The conservatory’s original ventilation and heating systems have been retained. It is listed at Grade II*.

Carrow House, which was listed more than 30 years ago. was the family home of Jeremiah James Colman. His company, J & J Colman, moved to the nearby Carrow Works in the early 1850s, and Colman’s mustard, with its distinctive bright yellow label, was produced at the site for 160 years. The works were later bought by Unilever, and production ended in 2020.

Trowse sewage pumping station in Bracondale, Norwich.
Trowse sewage pumping station in Bracondale, Norwich. Photograph: Patricia Payne/The Historic England Archive, Historic England

Trowse railway station is also newly listed at Grade II. Built in 1844-45, it was the terminus of the Norwich and Brandon line, which connected the city to London by rail for the first time. The station, at Bracondale, represented a “pivotal moment in railway and communications history”, said Historic England.

Five months after it opened, a new swing bridge over the River Wensum allowed the line to continue to Norwich station. Trowse station, which is crafted from knapped flint, a traditional Norfolk building material, closed in 1939.

Trowse railway station.
Trowse railway station. Photograph: Patricia Payne/The Historic England Archive, Historic England

Trowse sewage pumping station also gets Grade II listing. It was built about 1869 by Norwich corporation to improve sewage disposal caused by the growing industrialisation and population of the city in the 19th century.

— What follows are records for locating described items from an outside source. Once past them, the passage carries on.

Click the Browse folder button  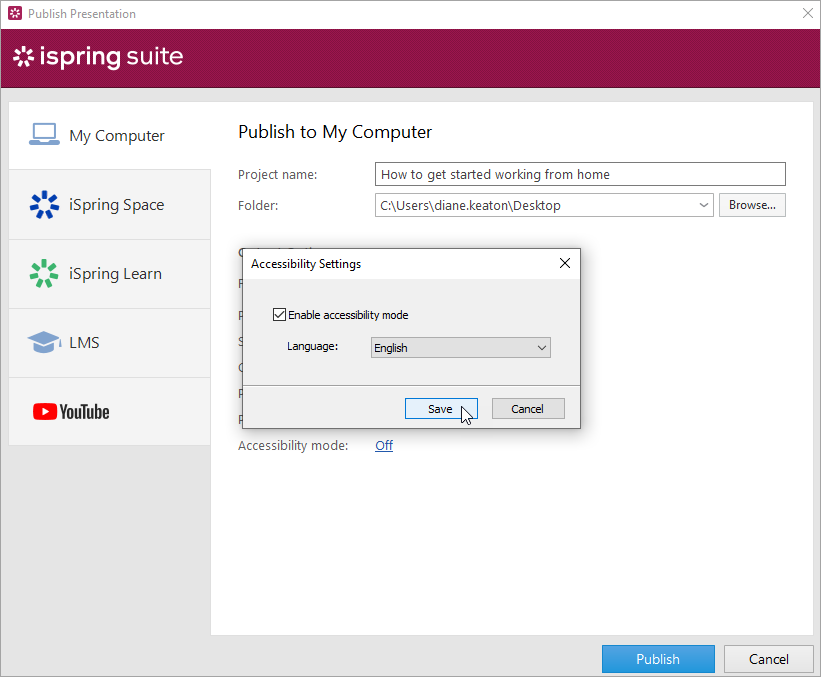click(x=752, y=205)
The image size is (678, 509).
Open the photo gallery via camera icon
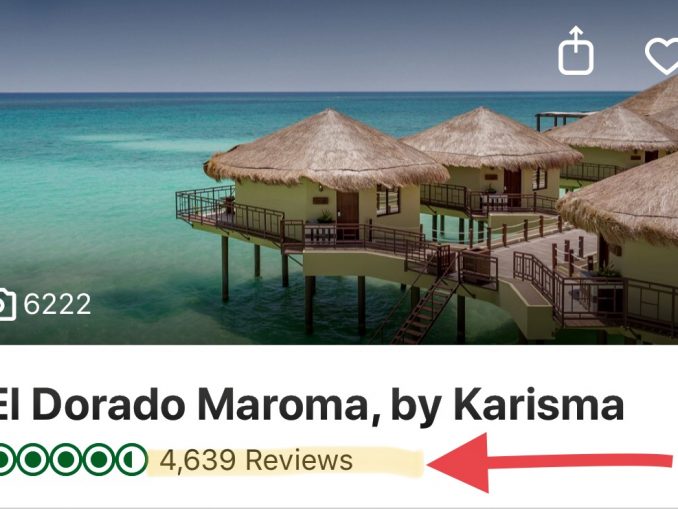pyautogui.click(x=7, y=304)
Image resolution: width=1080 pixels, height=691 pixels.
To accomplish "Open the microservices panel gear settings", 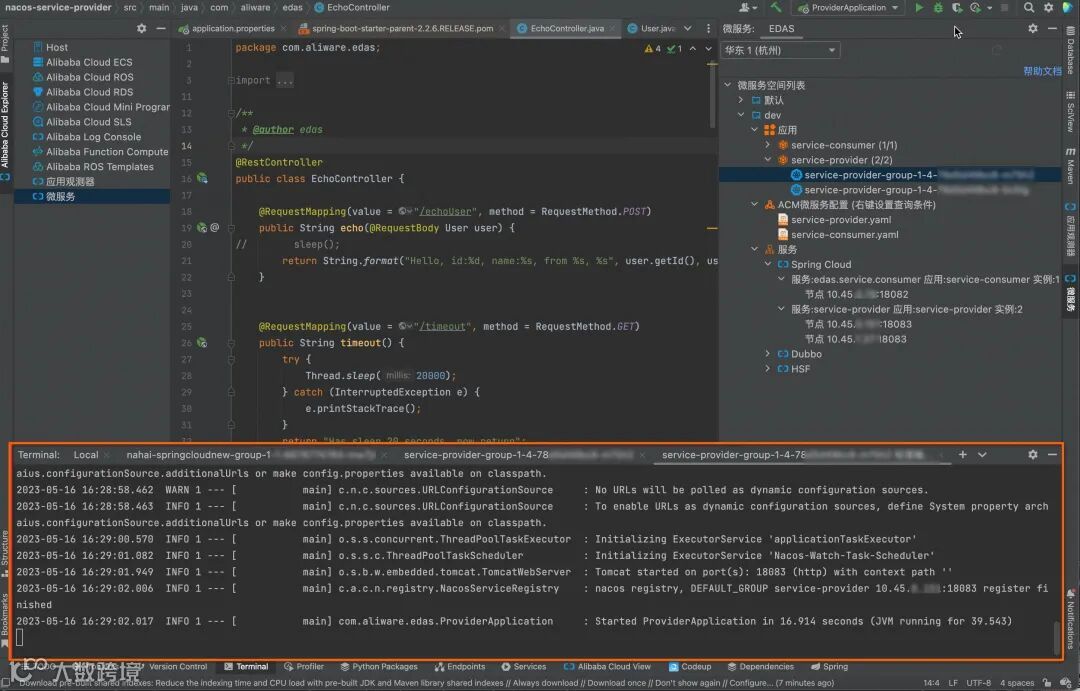I will tap(1033, 29).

The engine house, which is built from red brick in an Italianate style, contains a grand spiral staircase and decorative embellishments.

A replacement engine house built in 1909 has also been listed. Unusually for a utility building, it was constructed in a Renaissance style usually reserved for important civic buildings such as town halls, museums and libraries.

Caroline Skinner, listing team leader at Historic England, said: “These remarkable heritage sites in east Norwich … can continue to tell an important story of a local industry that became a globally recognised brand, and the societal changes that took place in the town at this time.”